Copy out the entries word for word, beginning at the line that contains "Viewport: 724px width, 1568px height." and ending after the line that contains "(x=338, y=931)". Leave the pictures out of your answer.

■ **Information given**
- - - - -

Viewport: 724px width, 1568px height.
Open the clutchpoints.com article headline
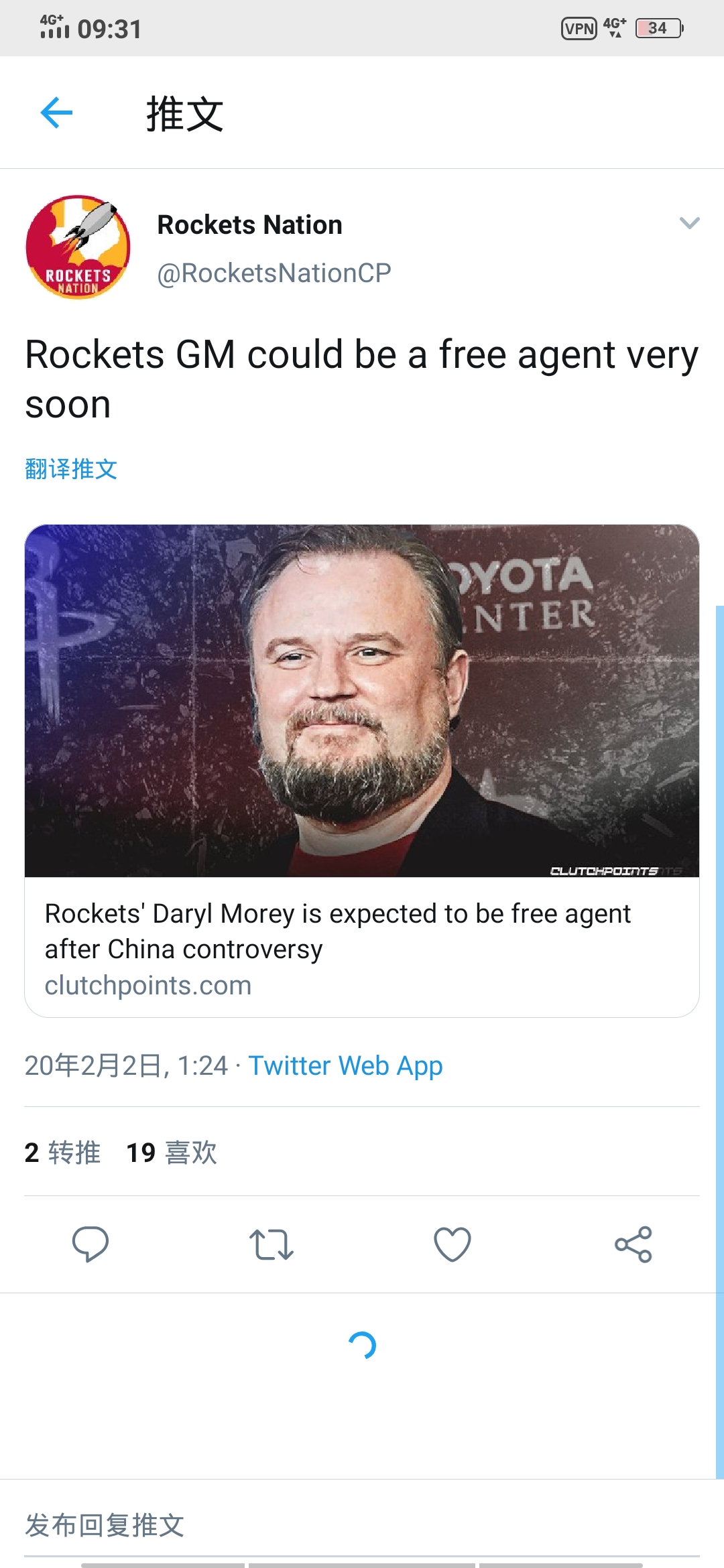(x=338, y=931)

- - - - -

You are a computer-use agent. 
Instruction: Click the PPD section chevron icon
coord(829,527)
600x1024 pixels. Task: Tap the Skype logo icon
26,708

- - - - -

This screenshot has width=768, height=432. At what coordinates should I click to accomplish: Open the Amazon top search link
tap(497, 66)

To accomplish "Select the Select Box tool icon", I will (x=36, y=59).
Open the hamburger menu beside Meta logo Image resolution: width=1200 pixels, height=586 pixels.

- - - - -

■ **Correct answer**
Viewport: 724px width, 1568px height.
Open the clutchpoints.com article headline
(x=338, y=931)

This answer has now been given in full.